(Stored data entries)
++++
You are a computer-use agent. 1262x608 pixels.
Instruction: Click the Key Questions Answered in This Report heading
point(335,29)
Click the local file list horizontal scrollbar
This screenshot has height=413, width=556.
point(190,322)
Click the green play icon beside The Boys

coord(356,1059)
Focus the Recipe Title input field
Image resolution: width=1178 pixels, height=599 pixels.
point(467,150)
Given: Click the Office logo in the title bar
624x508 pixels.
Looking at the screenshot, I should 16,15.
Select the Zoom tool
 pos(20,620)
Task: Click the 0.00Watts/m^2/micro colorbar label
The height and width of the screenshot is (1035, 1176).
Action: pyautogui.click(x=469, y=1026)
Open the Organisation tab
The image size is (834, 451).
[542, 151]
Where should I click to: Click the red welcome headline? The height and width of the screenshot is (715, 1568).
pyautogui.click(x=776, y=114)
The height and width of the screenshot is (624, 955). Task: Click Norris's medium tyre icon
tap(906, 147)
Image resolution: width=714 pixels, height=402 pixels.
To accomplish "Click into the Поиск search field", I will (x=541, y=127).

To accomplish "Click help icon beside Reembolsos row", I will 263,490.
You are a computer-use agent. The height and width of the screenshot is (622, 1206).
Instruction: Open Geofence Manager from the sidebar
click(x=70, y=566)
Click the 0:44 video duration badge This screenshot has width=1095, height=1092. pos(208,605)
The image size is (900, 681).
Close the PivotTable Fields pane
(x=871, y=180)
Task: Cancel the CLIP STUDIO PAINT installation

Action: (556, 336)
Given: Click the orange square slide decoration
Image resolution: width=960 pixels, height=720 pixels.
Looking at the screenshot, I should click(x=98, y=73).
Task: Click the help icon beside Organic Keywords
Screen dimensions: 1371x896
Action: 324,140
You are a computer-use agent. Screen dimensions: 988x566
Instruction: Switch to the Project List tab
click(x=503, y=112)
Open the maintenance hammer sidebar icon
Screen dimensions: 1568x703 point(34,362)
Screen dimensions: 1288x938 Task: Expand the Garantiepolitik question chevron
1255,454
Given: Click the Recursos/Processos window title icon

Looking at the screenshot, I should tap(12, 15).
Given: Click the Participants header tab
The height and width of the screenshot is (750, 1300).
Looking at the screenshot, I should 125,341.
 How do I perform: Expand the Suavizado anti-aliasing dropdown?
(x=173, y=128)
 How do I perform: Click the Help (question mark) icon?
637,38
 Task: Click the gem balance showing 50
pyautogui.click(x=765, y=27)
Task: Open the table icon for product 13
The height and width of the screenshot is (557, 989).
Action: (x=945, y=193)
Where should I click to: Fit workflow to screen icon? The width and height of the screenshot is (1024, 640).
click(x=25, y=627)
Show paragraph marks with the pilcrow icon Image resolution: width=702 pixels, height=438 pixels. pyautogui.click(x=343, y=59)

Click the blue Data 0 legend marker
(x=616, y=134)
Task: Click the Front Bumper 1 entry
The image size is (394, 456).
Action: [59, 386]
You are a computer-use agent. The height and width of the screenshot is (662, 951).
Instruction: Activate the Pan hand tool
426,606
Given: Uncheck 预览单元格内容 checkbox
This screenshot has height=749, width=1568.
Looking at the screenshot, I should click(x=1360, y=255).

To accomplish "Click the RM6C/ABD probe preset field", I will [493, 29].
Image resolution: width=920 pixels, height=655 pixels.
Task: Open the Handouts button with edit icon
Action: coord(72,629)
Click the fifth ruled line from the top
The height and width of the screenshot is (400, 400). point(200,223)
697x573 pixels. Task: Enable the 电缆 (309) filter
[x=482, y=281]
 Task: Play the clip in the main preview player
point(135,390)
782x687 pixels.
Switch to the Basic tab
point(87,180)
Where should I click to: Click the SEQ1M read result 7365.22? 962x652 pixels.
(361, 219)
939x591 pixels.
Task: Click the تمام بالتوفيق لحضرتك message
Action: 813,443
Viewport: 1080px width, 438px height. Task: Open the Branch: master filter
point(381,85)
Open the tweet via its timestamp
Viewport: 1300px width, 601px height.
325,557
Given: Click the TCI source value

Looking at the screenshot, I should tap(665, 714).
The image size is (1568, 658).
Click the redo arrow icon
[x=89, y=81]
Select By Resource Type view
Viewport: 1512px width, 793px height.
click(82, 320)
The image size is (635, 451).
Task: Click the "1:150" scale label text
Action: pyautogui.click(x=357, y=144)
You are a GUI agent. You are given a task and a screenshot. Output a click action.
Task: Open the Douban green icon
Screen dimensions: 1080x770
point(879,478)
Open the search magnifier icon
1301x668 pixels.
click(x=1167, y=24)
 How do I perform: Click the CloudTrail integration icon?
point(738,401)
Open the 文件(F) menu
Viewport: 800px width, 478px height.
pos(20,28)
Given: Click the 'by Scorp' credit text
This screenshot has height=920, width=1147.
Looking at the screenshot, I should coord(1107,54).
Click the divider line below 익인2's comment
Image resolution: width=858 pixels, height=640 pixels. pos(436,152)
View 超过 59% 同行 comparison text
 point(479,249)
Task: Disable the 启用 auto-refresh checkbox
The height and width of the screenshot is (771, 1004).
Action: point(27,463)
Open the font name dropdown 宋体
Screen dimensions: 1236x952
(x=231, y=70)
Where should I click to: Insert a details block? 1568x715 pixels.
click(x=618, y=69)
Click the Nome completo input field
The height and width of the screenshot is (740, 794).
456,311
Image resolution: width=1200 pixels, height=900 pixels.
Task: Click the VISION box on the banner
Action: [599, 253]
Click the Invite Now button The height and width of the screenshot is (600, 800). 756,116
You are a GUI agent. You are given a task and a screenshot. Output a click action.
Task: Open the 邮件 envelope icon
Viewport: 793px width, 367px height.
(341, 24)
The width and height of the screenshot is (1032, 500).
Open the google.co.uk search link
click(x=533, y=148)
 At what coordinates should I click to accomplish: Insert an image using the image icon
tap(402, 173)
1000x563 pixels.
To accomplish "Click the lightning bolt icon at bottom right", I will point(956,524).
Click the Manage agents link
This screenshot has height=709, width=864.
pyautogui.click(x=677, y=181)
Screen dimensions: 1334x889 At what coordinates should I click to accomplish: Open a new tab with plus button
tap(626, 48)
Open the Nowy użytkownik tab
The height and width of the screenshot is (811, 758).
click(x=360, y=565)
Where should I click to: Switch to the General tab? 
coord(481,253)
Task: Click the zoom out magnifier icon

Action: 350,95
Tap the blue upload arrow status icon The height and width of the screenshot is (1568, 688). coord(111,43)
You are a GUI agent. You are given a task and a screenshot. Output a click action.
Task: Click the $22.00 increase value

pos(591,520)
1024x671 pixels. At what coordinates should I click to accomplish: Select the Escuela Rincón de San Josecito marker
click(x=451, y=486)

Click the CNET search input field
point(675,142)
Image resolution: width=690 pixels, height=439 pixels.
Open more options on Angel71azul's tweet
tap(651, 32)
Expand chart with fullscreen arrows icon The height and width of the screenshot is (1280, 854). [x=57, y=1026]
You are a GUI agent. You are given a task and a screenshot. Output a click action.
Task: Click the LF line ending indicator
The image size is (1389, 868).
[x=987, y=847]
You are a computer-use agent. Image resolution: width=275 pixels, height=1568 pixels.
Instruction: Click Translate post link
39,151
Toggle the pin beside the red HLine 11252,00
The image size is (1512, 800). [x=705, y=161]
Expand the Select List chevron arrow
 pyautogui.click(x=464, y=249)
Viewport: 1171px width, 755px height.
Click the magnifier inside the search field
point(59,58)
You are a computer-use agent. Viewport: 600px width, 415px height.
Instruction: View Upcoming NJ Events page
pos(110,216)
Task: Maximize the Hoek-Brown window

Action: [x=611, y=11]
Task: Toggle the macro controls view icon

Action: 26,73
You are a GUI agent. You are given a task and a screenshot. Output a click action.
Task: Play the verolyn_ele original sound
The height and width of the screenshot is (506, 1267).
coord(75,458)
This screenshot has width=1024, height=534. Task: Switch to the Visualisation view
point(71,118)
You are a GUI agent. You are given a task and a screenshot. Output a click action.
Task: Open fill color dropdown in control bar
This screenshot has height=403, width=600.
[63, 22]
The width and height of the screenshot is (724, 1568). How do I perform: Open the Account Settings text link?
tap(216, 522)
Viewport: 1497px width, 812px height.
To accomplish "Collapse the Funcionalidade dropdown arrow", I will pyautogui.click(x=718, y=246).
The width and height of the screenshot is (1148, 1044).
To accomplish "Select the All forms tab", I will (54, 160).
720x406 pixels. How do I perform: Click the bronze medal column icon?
++++
How to complete this task: Which lines run from the one holding "Screen dimensions: 1288x938" through the one holding "Given: Uncheck 预览单元格内容 checkbox" in the records above? Repeat them exactly, both included, and nothing more.

Task output:
Screen dimensions: 1288x938 Task: Expand the Garantiepolitik question chevron
1255,454
Given: Click the Recursos/Processos window title icon

Looking at the screenshot, I should tap(12, 15).
Given: Click the Participants header tab
The height and width of the screenshot is (750, 1300).
Looking at the screenshot, I should 125,341.
 How do I perform: Expand the Suavizado anti-aliasing dropdown?
(x=173, y=128)
 How do I perform: Click the Help (question mark) icon?
637,38
 Task: Click the gem balance showing 50
pyautogui.click(x=765, y=27)
Task: Open the table icon for product 13
The height and width of the screenshot is (557, 989).
Action: (x=945, y=193)
Where should I click to: Fit workflow to screen icon? The width and height of the screenshot is (1024, 640).
click(x=25, y=627)
Show paragraph marks with the pilcrow icon Image resolution: width=702 pixels, height=438 pixels. pyautogui.click(x=343, y=59)

Click the blue Data 0 legend marker
(x=616, y=134)
Task: Click the Front Bumper 1 entry
The image size is (394, 456).
Action: [59, 386]
You are a computer-use agent. The height and width of the screenshot is (662, 951).
Instruction: Activate the Pan hand tool
426,606
Given: Uncheck 预览单元格内容 checkbox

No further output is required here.